Verbände fordern mehr Gleisanschlüsse im Schienennetz

BME und VDV: „Wir dürfen beim Güterverkehr nicht länger nur über Verkehrsverlagerung von der Straßen auf die Schiene reden, sondern müssen diese unter anderem durch mehr Gleisanschlüsse auch tatsächlich möglich machen.“

Trauriges Bild und leider kein Einzelfall: In Deutschland fehlt ein flächendeckendes Netz von Gleisanschlüssen und multimodalen Logistikknoten. Foto: pixabay.com Trauriges Bild und leider kein Einzelfall: In Deutschland fehlt ein flächendeckendes Netz von Gleisanschlüssen und multimodalen Logistikknoten. Foto: pixabay.com

Im Rahmen der 1. Gleisanschlusskonferenz, die der Verband Deutscher Verkehrsunternehmen (VDV) und der Bundesverband Materialwirtschaft, Einkauf und Logistik e.V. (BME) am Dienstag und Mittwoch in Berlin ausrichten, werden sich insgesamt 21 Verbände und Interessenvertretungen branchenübergreifend gemeinsam für mehr Gleisanschlüsse im deutschen Schienennetz starkmachen. Die Verbände setzen sich dafür ein, dass auf der Schiene ein flächendeckendes Netz von Gleisanschlüssen und multimodalen Logistikknoten entsteht, um im Güterverkehr wettbewerbsfähiger zu werden und damit einen signifikanten Beitrag zur Verkehrsverlagerung und zur Erreichung der umweltpolitischen Ziele leisten zu können. Neben dem Neu- und Ausbau ist es aus  Sicht der Branche daher auch dringend nötig, die Rahmenbedingungen für die Nutzung und den Betrieb bestehender Gleisanschlüsse und multimodaler Logistikknoten zu verbessern.

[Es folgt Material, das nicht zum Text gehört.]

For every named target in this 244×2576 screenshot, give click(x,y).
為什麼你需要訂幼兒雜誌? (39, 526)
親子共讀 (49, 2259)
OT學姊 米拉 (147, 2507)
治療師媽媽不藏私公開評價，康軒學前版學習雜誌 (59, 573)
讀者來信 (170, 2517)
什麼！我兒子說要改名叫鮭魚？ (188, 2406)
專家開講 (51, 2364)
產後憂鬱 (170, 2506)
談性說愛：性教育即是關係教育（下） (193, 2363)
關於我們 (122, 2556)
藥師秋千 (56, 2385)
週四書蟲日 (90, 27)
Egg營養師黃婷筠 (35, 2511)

„Ein solch breites Bündnis aus Handel, Wirtschaft, Verkehr und Politik, das sich aktiv hinter die Forderung nach mehr Gleisanschlüssen stellt, gab es noch nie. Das zeigt, wie dringend wir dieses Thema gemeinsam mit der Politik angehen müssen. Wir dürfen beim Güterverkehr nicht länger nur über Verkehrsverlagerung von der Straßen auf die Schiene reden, sondern müssen diese unter anderem durch mehr Gleisanschlüsse auch tatsächlich möglich machen“, so VDV-Geschäftsführer Dr. Martin Henke und BME-Hauptgeschäftsführer Dr. Silvius Grobosch in einer gemeinsamen Erklärung.

Gemeinsame Charta als nächster Schritt

Ausgehend von dieser ersten Veranstaltung wollen die Akteure in den kommenden Monaten an einer gemeinsamen Gleisanschluss-Charta arbeiten, um die Aufmerksamkeit für das Thema weiter hochzuhalten. „Der Bau von Gleisanschlüssen ist Teil des Masterplans Schienengüterverkehr der Bundesregierung. Es geht also bei dieser Charta nicht darum, weiteren Druck in Richtung Politik aufzubauen, sondern mit einem breiten Bündnis an Unterzeichner die verantwortlichen politischen Akteure positiv darin zu bestärken, bei diesem Thema möglichst zügig voranzukommen“, so Henke und Grobosch abschließend. Die Gleisanschluss-Charta soll Anfang 2019 fertig sein.

Online-Service: Eine Programmübersicht der Gleisanschlusskonferenz sowie eine Übersicht der sich beteiligenden Verbände gibt es hier: https://www.vdv-akademie.de/tagungen/bme-vdv-gleisanschluss-konferenz2018/

Im VDV sind rund 600 Unternehmen des Öffentlichen Personenverkehrs und des Schienengüterverkehrs organisiert. Täglich ersetzen Busse und Bahnen rund 20 Millionen Autofahrten und 77.000 voll beladene Lkw. So sorgen der VDV und seine Mitgliedsunternehmen nach eigenen Angaben dafür, dass Deutschland nachhaltig mobil bleibt.

Der 1954 gegründete BME ist der Fachverband für Einkäufer, Supply Chain Manager und Logistiker in Deutschland und Kontinentaleuropa. Das Volumen der von seinen Mitgliedern eingekauften Waren und Dienstleistungen beträgt jährlich rund 1,25 Billionen Euro. Das entspricht mehr als einem Drittel des deutschen Bruttoinlandsprodukts.